On the same day as the attacks, a paper by James E. Hansen and other climate experts was released arguing that carbon emissions are transforming our world far more quickly than expected, in ways that may inundate coastal cities and cause storms more horrendous than any in modern history. The response? A yawn.

Hansen is an eminent former NASA scientist, but he’s also an outlier in his timing forecasts, and I’m not qualified to judge whether he’s correct. Yet whatever the disagreement about the timeline, there is scientific consensus that emissions on our watch are transforming our globe for 10,000 years to come. As an important analysis in Nature Climate Change put it, “The next few decades offer a brief window of opportunity to minimize large-scale and potentially catastrophic climate change that will extend longer than the entire history of human civilization thus far.”

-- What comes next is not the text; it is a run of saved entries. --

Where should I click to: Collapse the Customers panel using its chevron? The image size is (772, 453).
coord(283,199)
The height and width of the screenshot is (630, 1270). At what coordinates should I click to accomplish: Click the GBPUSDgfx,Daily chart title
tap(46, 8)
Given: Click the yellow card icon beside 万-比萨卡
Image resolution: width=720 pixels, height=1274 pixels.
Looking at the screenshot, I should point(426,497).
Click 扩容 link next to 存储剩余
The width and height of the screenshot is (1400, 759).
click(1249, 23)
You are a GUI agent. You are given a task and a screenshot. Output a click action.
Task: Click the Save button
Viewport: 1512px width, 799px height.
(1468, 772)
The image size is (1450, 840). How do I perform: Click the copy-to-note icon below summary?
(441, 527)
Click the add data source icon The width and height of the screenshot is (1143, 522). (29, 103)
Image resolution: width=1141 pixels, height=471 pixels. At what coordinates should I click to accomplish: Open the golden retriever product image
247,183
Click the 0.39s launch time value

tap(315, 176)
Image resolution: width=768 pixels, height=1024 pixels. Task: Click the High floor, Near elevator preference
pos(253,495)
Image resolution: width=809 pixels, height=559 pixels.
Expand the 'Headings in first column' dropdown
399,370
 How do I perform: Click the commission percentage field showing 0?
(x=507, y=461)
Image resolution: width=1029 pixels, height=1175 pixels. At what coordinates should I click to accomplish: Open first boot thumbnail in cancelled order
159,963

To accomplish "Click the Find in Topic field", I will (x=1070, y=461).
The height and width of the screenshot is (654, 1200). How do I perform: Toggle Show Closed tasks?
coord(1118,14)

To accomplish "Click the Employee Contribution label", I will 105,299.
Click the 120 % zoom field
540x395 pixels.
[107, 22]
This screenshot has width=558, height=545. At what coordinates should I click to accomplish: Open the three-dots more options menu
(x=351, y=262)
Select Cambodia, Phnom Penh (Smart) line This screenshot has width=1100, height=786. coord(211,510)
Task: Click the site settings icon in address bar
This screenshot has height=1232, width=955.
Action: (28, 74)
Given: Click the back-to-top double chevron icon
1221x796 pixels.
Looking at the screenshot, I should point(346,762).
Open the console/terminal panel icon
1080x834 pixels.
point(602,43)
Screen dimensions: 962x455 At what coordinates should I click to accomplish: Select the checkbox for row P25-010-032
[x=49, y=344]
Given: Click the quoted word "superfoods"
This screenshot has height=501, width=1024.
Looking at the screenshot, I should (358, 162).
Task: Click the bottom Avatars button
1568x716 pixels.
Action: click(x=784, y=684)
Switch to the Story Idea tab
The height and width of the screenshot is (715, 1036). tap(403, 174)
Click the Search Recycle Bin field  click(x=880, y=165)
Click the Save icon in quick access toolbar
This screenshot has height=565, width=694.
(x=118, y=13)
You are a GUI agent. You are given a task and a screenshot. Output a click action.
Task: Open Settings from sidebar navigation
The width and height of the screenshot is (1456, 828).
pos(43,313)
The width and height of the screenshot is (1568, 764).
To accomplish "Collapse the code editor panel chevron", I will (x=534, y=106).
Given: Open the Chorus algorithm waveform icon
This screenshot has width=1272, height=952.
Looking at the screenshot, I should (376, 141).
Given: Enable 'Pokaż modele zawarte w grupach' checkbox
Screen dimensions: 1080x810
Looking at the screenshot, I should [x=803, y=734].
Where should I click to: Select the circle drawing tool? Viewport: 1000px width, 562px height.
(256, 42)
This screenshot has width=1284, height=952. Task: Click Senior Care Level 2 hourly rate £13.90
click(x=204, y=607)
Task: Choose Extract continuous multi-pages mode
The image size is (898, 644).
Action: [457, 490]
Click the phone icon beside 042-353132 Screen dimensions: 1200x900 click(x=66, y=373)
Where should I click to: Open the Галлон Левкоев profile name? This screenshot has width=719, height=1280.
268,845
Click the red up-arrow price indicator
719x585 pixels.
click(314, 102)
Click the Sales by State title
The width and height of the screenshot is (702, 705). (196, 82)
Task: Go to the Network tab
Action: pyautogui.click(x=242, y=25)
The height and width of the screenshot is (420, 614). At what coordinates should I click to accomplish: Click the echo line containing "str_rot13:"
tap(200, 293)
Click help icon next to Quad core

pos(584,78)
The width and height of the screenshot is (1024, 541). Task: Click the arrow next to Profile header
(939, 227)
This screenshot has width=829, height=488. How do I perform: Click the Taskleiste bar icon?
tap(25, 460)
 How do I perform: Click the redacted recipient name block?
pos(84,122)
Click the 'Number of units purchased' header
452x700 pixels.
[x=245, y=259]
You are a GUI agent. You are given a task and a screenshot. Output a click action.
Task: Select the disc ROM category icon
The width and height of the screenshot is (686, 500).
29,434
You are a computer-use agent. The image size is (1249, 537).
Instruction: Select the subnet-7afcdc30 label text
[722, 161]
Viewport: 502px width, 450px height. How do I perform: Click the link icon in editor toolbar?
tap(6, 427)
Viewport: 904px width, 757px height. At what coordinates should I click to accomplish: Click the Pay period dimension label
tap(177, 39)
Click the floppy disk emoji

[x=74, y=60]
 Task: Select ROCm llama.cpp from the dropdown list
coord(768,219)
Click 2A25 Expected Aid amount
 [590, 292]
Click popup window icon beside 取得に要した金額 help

To put it another way, this year’s election choices may shape coastlines 10,000 years from now. Donald Trump and Ted Cruz have both mocked the idea of human-caused climate change, with Trump suggesting that it is a hoax invented by China to harm the American economy (he now says that last point was a joke).

The upshot is that Brussels survived this week’s terrorist attacks, but it may not survive climate change (much of the city is less than 100 feet above sea level).

The minimum height above sea level is around 43 feet. The average is 91 feet. Is Kristof seriously suggesting that the sea will rise this much within a few decades, as Hansen’s paper is about doom in a few decades? This is the worst kind of alarmism.

Oh, and not all survived this week’s terrorist attacks in Brussels. There were at least 34 killed, and the death toll my rise, not too mention all those who lost limbs. Rather uncaring of Nicholas, but, then, that’s leftism, prioritizing Things That Matter.

Doesn’t it seem prudent to invest in efforts to avert not only shoe bombers but also the drowning of the world’s low-lying countries?

Humanity should have stopped the great floodwater melt starting 20,000 years ago, which raised sea levels well over 400 feet over thousands of years. And actual sea level data suggests that the sea rise is exactly average for the Holocene, meaning it is much less than should be happening during this warm period, regardless of causation.

Unfortunately, our brains are not well adapted to most of the biggest threats we actually face in the 21st century. Warn us that climate change is destroying our planet, and only a small part of our prefrontal cortex (which worries about the future) will glimmer; then we’ll go back to worrying about snakes or their modern equivalent — terrorists.

Tiny increases in average global temperatures, regardless of causation, will not destroy the planet. It’s done fine at higher temperatures, such as during the Medieval Warm Period and the Roman Warm Period. This opinion piece has devolved into true Cult of Climastrology derangement.

And this is a disgraceful piece, blowing off the deaths of fellow human beings as being inconsequential in light of Hotcoldwetdry.